Published On: 15 April 2016

The government has published a number of amendments being considered at the Report Stage in the House of Lords, marginally softening the impact of the Trade Union Bill.

The facts

The government has put forward several amendments to soften the impact of the Trade Union Bill 2015-16, which is making its way through the House of Lords. The proposed amendments include the following:

  • Ballot papers would only need to set out a "summary" of the dispute rather than a "reasonably detailed indication";
  • Workers would be excluded from the new 40% threshold for ballots in important public services if the union "reasonably believes" that they are not "normally engaged in the provision of important public services" at the time of the ballot;
  • The proposal to increase the notice period for industrial action from 7 to 14 days is to be modified so that a seven-day notice would suffice if the employer agreed;
  • A ballot in favour of industrial action would remain valid for six months or up to nine months if the employer agreed. The Bill's original proposal was that industrial action must not take place more than four months after the ballot;
  • The requirement for picket supervisors to identify themselves by wearing "a badge, armband or other item" would be re-worded as a requirement to wear "something" to identify them. The effect of the wording appears unchanged.

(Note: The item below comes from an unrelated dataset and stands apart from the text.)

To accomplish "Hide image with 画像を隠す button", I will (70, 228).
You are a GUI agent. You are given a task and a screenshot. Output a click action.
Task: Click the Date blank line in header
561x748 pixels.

What does this mean for employers?

The amendments are unlikely to appease those on the left and have already been described as "weak" by Labour think tank, The Institute of Employment Rights, which is hoping for further concessions. Key areas of conflict in the Lords debates so far (with strong criticism coming from all sides of the House) have been the abolition of check-off in public services, the restrictions on unions' political funds, and the government's refusal to introduce electronic balloting for industrial action ballots.